Semantic tasks elicit activation in the left MFG, the IFG (BA 9), and the precuneus (BA 7). In contrast to symbolic processes, semantic tasks pose a demand on the left MFG (BA 9). Symbolic tasks elicit activation in the left IFG (BA 9, BA 44), the PreCG and the SFG (BA 6), and the bilateral MFG (BA 9), as well as in the bilateral IPL (BA 40) and the SPL (BA 7). Furthermore, the left cuneus (BA 7) and the right BG are engaged. In contrast to semantic tasks, symbolic tasks demand activation in the right SFG and the left MeFG (BA 6), the left angular gyrus (BA 39), and the right precuneus (BA 19). Contrasting geometric form processes, the symbolic tasks elicit left-sided activation in the MFG (BA 9) and the precuneus (BA 7). Geometric form tasks evoke the activation of the left MFG and the IFG (BA 6, BA 10), areas found to be specific to geometric form tasks in contrasts to semantic tasks. The processes semantic and symbolic tasks commonly elicit are in the left MFG, the IFG (BA 9), and the SPL (BA 7). Areas symbolic and geometric form tasks share are in the left MFG (BA 6).

DISCUSSION

Previous meta-analyses have often focused on general brain activation patterns during deductive relational reasoning. The goal of our study was to investigate the impact of specific dimensions of relational reasoning. Hence, we focused on differences between deductive and inductive reasoning tasks and the presentation format of the stimuli (semantic, symbolic, and geometric form). Toward this goal, we have first developed a formally rigorous and improved classification of deductive and inductive reasoning and conducted the so far largest meta-analysis about relational reasoning including 47 studies based on the classification schema. We will now structure the discussion according to three main research questions in which we situate the findings within the literature from neuroimaging, lesion studies and cognitive modeling to complement and support our findings.

Which Brain Regions Are Relevant for Relational Reasoning?

For overall relational reasoning, the frontoparietal network is the most consistently activated brain network. We identified enhanced activation within the bilateral pFC, including the bilateral DLPFC (BA 9, BA 46), the SMA (BA 6), the bilateral superior (BA 7), and the inferior PPC (BA 40). Additional activation was located in the right-sided BG (cf. Table 4). In the following, we relate our results to findings from the literature and discuss implications for cognitive theories like the MMT. In previous studies, relational reasoning was found to involve the DLPFC, the MeFG (BA 6), the PPC, and the left RLPFC (Crone et al., 2009). Although our results overlap with these findings, we did not find any enhanced activation in the RLPFC (BA 10), similarly to the findings in the meta-study conducted by Prado et al. (2011). The bilateral DLPFC is central to working memory and executive functions (Waltz et al., 1999), and its activation can be related to the mental processing of relational reasoning for maintaining a mental model. The SMA (BA 6) plays a role in complex planning tasks (Hanakawa et al., 2002), and the SPL (BA 7) plays a role in the construction and manipulation of mental models (e.g., in a TMS study for spatial relational reasoning; Ragni, Franzmeier, Maier, & Knauff, 2016). Because the activation cluster in the BG is mainly due to inductive studies, we will discuss the BG involvement in the following section.

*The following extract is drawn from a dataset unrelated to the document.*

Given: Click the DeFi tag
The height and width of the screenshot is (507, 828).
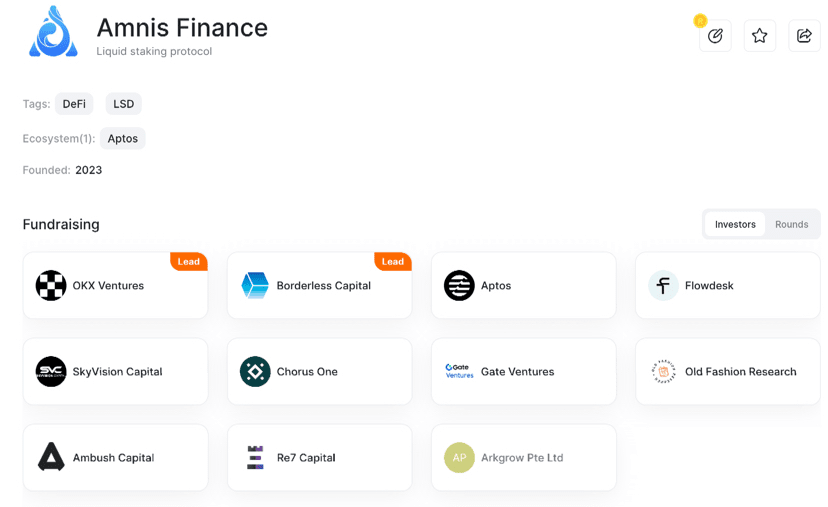Looking at the screenshot, I should pyautogui.click(x=74, y=104).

From a processing perspective in cognitive architectures (e.g., ACT-R; see Borst & Anderson, 2015; Anderson, 2007), BA 45/BA 46 is typically associated with declarative memory and BA 7 with an imaginal module conserving the internal representation. This attribution has been proven to be relevant in a previous cognitive model (Ragni, Fangmeier, & Brüssow, 2010). These findings are supported by lesion studies, for example, studies examining the effect of focal right-hemispheric lesions to the on transitive inference tasks (Caramazza, Gordon, Zurif, & DeLuca, 1976). In a patient study, Goel et al. (2007) showed that lesions in the pFC cause considerable difficulties with transitive reasoning tasks, suggesting the pFC's important role in reasoning. Generally, our findings agree with predictions of a mental model account of reasoning: Especially, the activation in areas relevant for the construction (PPC) and maintenance (bilateral pFC, particularly DLPFC) for mental models support our findings from previous studies (with TMS; Ragni et al., 2016; and the direct model-based design in Fangmeier et al., 2006).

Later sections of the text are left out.